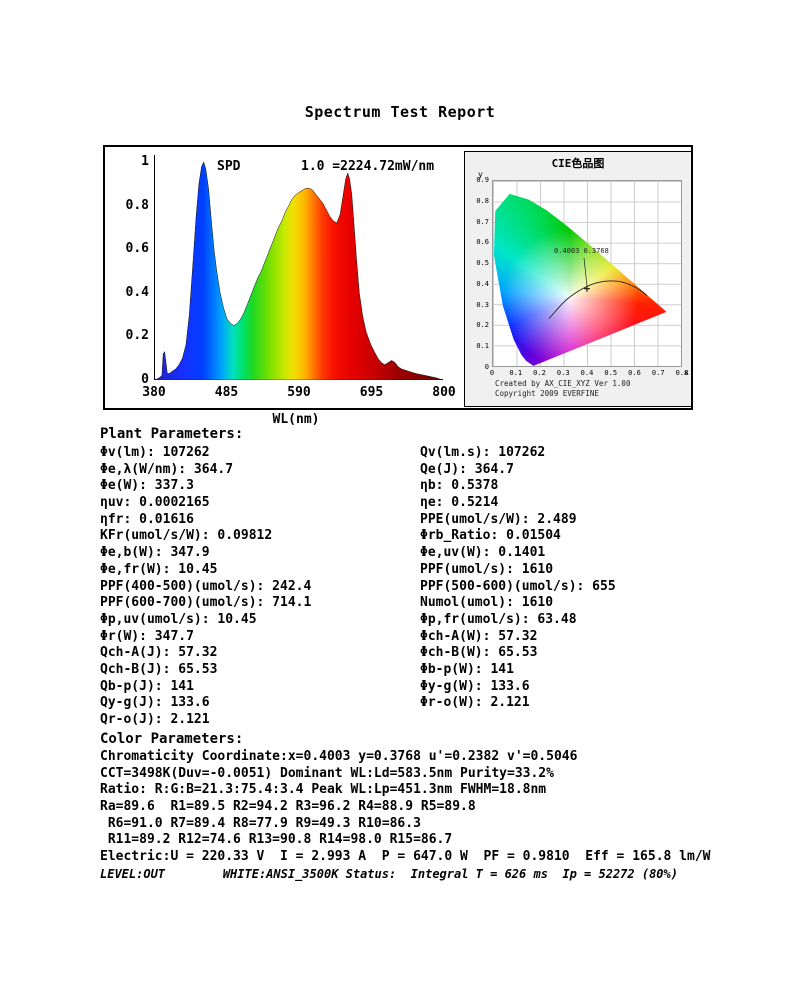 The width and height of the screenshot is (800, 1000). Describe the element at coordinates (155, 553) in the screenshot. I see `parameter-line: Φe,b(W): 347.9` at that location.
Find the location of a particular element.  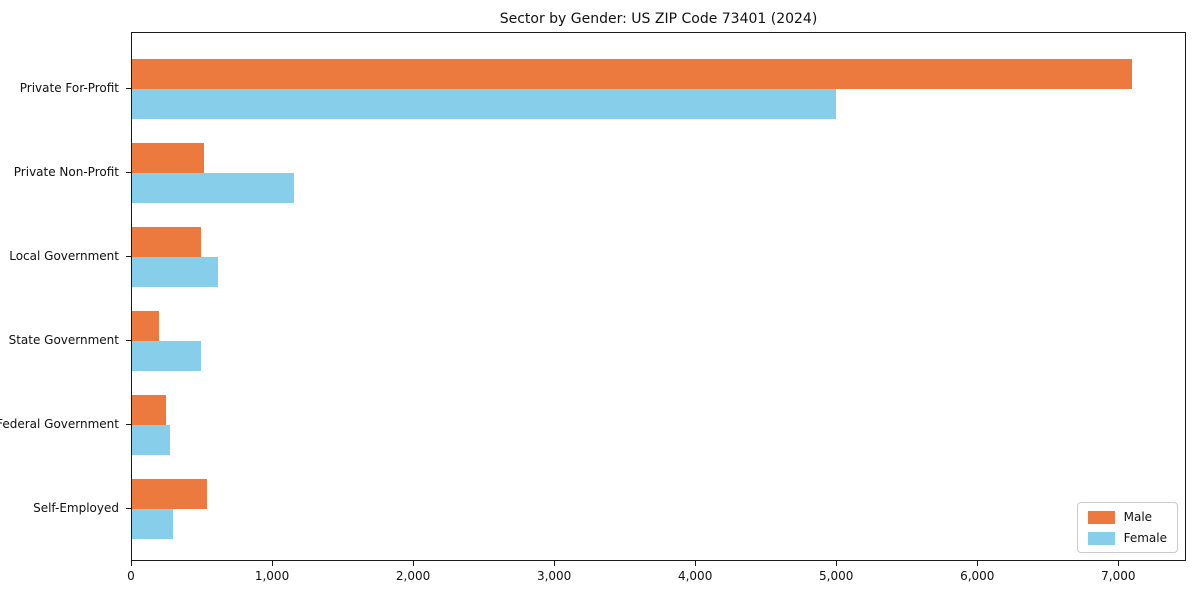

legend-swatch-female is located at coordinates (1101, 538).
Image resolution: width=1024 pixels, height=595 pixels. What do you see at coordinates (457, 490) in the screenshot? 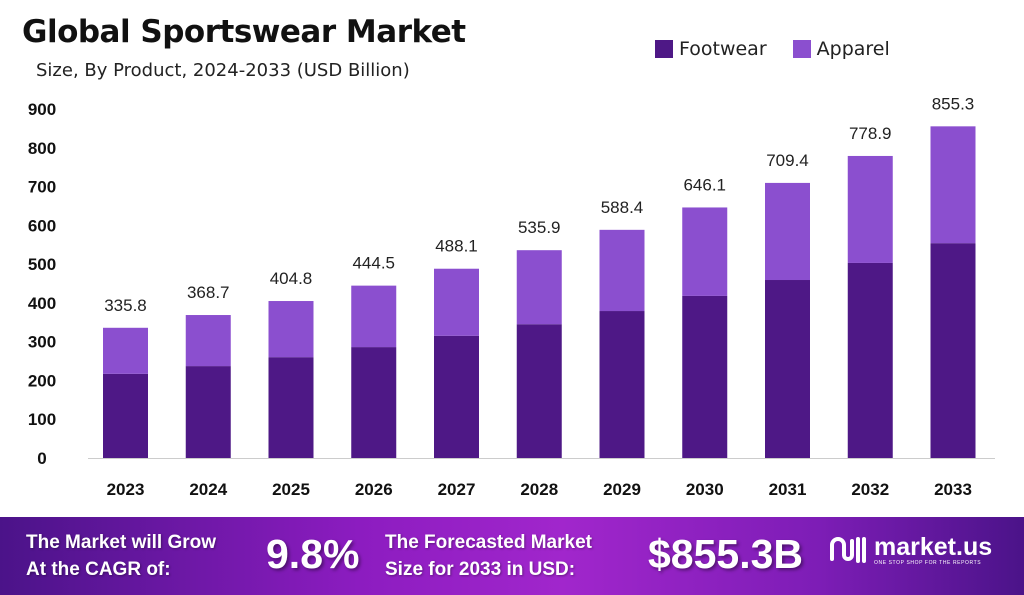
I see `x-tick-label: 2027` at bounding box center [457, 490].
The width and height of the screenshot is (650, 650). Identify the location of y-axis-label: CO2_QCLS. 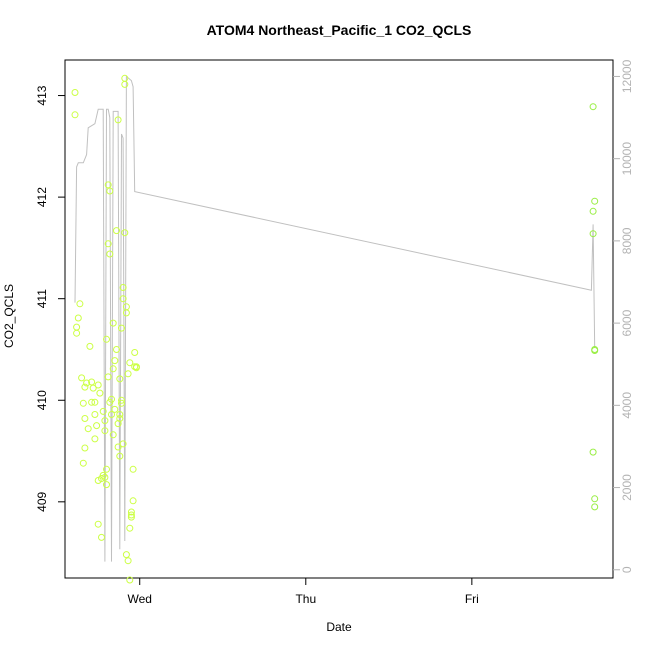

• • • • • • •

# Requirement
Reproduce all of the material above with "pixels" switched to "px" and everything else unchanged. Leave the pictures out.

# Exercise output
 The width and height of the screenshot is (800, 1000). Describe the element at coordinates (155, 553) in the screenshot. I see `parameter-line: Φe,b(W): 347.9` at that location.
Find the location of a particular element.  

legend-swatch-female is located at coordinates (1101, 538).
Image resolution: width=1024 px, height=595 px. What do you see at coordinates (457, 490) in the screenshot? 
I see `x-tick-label: 2027` at bounding box center [457, 490].
The width and height of the screenshot is (650, 650). Identify the location of y-axis-label: CO2_QCLS. 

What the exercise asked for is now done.